Wittgenstein, Lectures, Cambridge 1930-1933 From the Notes of G.E. Moore, edited by David G Stern, Brian Rogers, and Gabriel Citron, Cambridge University Press, 482 pp, £74.99, ISBN: 978-110704116542

Wittgenstein’s Whewell’s Court Lectures Cambridge, 1938-1941 From the Notes by Yorick Smythies, edited by Volker A Munz and Bernhard Ritter, Wiley Blackwell, 392 pp, £96, ISBN: 978-1119166337

Given the burgeoning amount of secondary literature on Wittgenstein it is incongruous that he only ever published one book, Tractatus Logico-Philosophicus, during his lifetime. He did intend to publish a book arising from ideas developed in lectures delivered at Cambridge in the 1930s and 1940s but at a late stage withdrew the final manuscript from publication and authorised only its posthumous appearance in print. This renders problematic the idea of a Collected Works, although the 20,000 pages of writing that he left behind on his death in 1951 – a philosophical Nachlass – is available in an electronic edition. It includes all of his unpublished manuscripts, typescripts, dictations, and most of his notebooks – but while this has proved invaluable for scholars preparing print editions of his work it also presents them and readers with challenges.

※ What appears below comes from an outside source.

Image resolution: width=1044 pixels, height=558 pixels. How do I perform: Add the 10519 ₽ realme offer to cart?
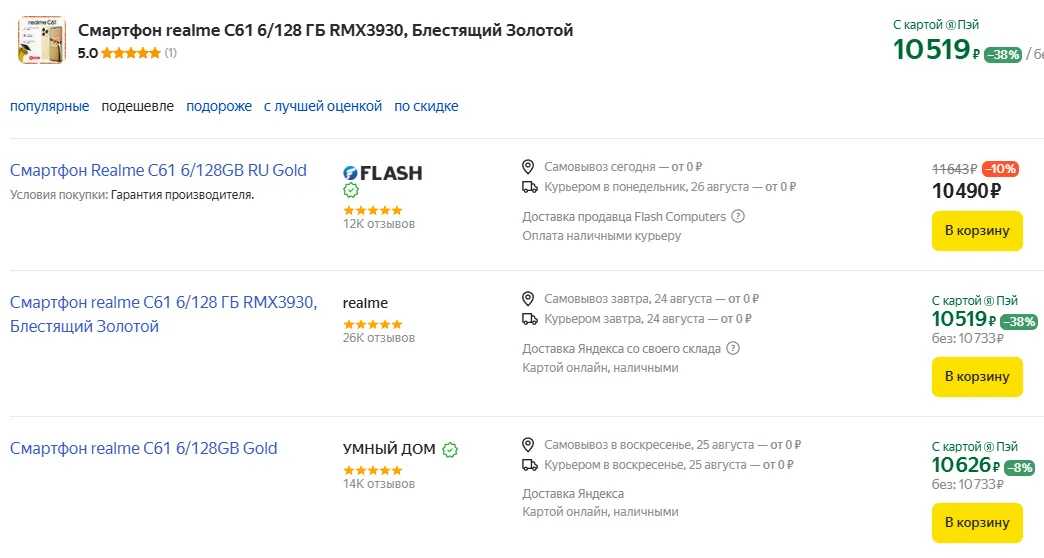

Wittgenstein thought he had done with philosophy after the Tractatus, but on returning to Cambridge in 1929 he began writing again, in large hard-bound manuscript volumes and, for the first drafts of his thinking, smaller notebooks. Philosophical RemarksThe Big Typescript and Philosophical Grammar are publications based on these writings, sculpted into shape by editors who selected and revised material from the manuscripts; but they remain dense and knotty, not reader-friendly. There are eighteen manuscript volumes in all, filled with remarks as short as a single sentence or as long as paragraphs stretching over a number of pages. Later on, he selected some remarks for dictation to a typist, leading to carbon copies of a chronologically arranged typescript. The motive was not a wish to publish (though the typescript became Philosophical Remarks) but the need for evidence of work in order to secure another grant from Trinity College.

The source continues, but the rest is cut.